INPP4B Suppresses HER2-induced Mesenchymal Transition in HER2+ Breast Cancer and Enhances Sensitivity to Lapatinib.

Human epidermal growth factor receptor 2 positive (HER2 + ) breast cancer (BC) tends to metastasize and has a bad prognosis due to its high malignancy and rapid progression. Inositol polyphosphate 4-phosphatase isoenzymes type II (INPP4B) plays unequal roles in the development of various cancer. However, the function of INPP4B in HER2 + BC has not been elucidated. Here we found that INPP4B expression was significantly lower in HER2 + BC and positively correlated with the prognosis by bioinformatics and tissue immunofluorescence analyses. Overexpression of INPP4B inhibited cell proliferation, migration, and growth of xenografts in HER2 + BC cells. Conversely, depletion of INPP4B reversed these effects and activated the PDK1/AKT and Wnt/β-catenin signaling pathways to promote epithelial-mesenchymal transition (EMT) progression. Moreover, INPP4B overexpression blocked epidermal growth factor (EGF) −induced cell proliferation, migration and EMT progression, whereas INPP4B depletion antagonized HER2 depletion in reduction of cell proliferation and migration of HER2 + BC cells.

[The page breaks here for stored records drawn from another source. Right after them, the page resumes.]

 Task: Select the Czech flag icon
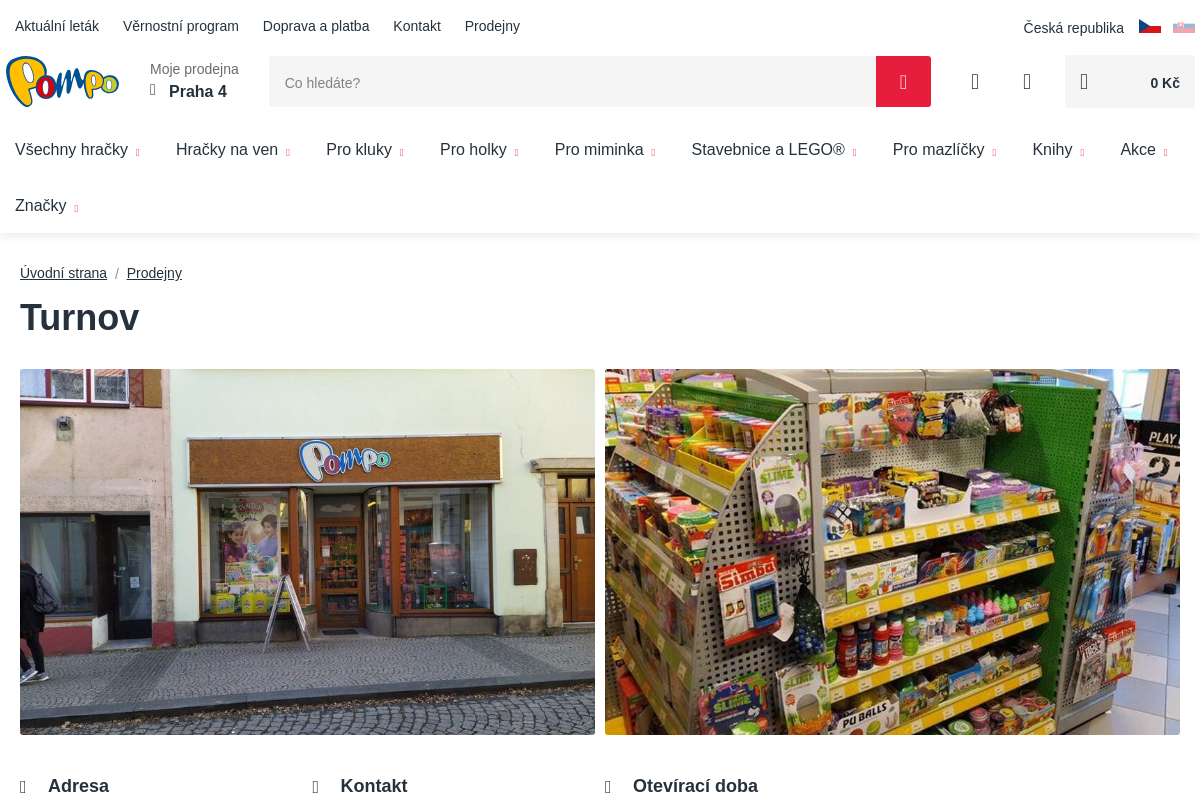(1150, 27)
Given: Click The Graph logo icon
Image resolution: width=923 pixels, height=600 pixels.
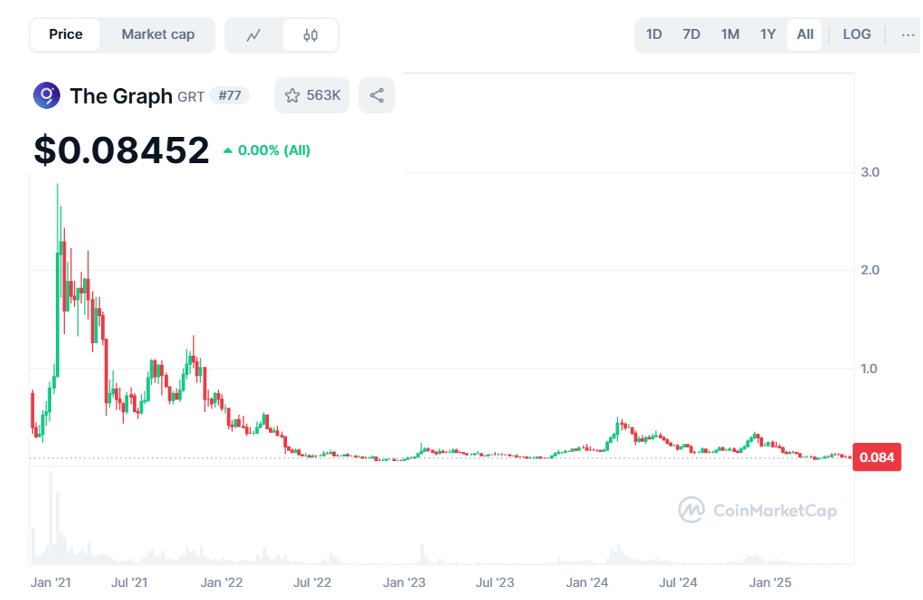Looking at the screenshot, I should click(x=46, y=96).
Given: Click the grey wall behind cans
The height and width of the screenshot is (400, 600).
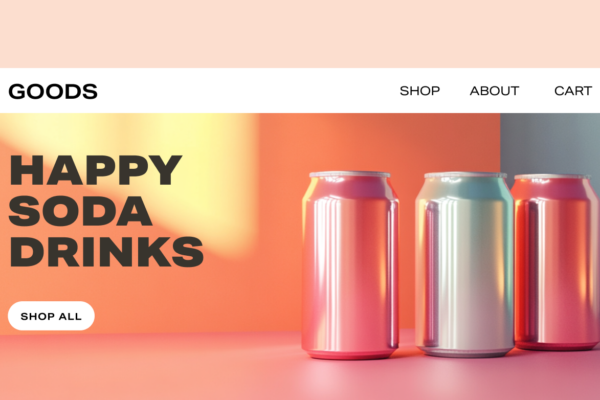Looking at the screenshot, I should click(550, 144).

Additionally, Lapatinib (LAP) inhibited HER2 + BC cell survival, proliferation and migration, and its effect was further enhanced by overexpression of INPP4B. In summary, our results illustrate that INPP4B suppresses HER2 + BC growth, migration and EMT, and its expression level affects patient outcome, further providing new insights into clinical practice.